Time is of the essence, said Yurii Fedorenko, battalion commander of the 92nd Brigade in the Chasiv Yar region.

“They simply destroyed our positions with massive attacks. Now those positions are constantly attacked by artillery, making it impossible to recover them,” he stated.

“Now we have nothing to respond to the enemy with,” he added.

Fedorenko, commanding men who have reached extreme levels of exhaustion, acknowledged that the Russians were advancing steadily. At the time of the interview, Russian forces were only 500 meters (1,640 feet) from the city, he said.

The soldiers who died to protect the lost land could have been saved if American aid had been approved sooner, he said.

“Our losses could be reduced to a minimum and we would not have lost territories that would later have to be reconquered.”

Russia gained momentum shortly after taking control of Avdiivka in February. Immediately, Moscow’s troops sought to reinforce their tactical success and advance towards larger and strategically important cities (Kostiantynivka, Sloviansk and Druzkhivka) that together form the wall of Ukraine’s main defense in the Donetsk region.

A victory at Chasiv Yar, which had a population of 12,000 before the war, would bring Russia one step closer to breaking that barricade.

“If the Russians manage to take Chasiv Yar, they will be only about 5 or 7 kilometers from the southernmost link in that chain,” said George Barros, an analyst at the Institute for the Study of War. If Russia manages to penetrate the gap between Kostiantynivka and Druzhkivka, it could attack the fortress belt, he said.

“Then we will enter territory where the Russians could be making really substantial operational gains and eroding Ukraine’s ability to defend the rest of Donetsk,” he said.

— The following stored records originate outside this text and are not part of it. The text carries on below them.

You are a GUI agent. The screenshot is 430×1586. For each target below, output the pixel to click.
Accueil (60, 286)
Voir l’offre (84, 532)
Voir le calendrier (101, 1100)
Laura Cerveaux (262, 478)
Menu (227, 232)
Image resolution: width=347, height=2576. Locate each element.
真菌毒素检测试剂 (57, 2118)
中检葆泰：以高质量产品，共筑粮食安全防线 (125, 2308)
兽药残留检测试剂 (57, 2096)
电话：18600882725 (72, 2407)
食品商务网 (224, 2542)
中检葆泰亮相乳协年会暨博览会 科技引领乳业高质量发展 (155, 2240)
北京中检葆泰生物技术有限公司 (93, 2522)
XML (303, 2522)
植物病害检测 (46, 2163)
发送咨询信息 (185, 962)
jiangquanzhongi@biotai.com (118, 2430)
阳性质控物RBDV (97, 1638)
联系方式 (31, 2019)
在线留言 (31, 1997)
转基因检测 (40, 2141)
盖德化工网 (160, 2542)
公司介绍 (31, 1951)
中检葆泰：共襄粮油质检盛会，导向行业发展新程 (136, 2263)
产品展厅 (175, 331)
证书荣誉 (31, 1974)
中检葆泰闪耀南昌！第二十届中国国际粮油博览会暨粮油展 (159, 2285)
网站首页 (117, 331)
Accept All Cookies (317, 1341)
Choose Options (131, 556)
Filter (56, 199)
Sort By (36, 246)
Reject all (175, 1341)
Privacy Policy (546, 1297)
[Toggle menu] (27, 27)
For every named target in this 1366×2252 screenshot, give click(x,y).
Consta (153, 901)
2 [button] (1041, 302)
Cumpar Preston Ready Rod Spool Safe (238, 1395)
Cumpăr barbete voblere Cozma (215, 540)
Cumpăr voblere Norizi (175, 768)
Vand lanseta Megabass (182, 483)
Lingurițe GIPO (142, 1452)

An infusion of new supplies would provide cover for Ukrainian forces and help them push back the enemy. But Russia will still have an advantage in both manpower and ammunition. The Russian military has the capacity to generate 20,000 to 30,000 new volunteers per month and has a roughly 6-to-1 advantage in artillery.

So far, that reality has ruled out any possibility of a Ukrainian counteroffensive.

Russian fighters “do not have the feeling that they will now lose some critical unit of armored vehicles or soldiers for whom they will no longer have new reinforcements,” Tarasenko said. “They don’t worry about that. “That’s his advantage.”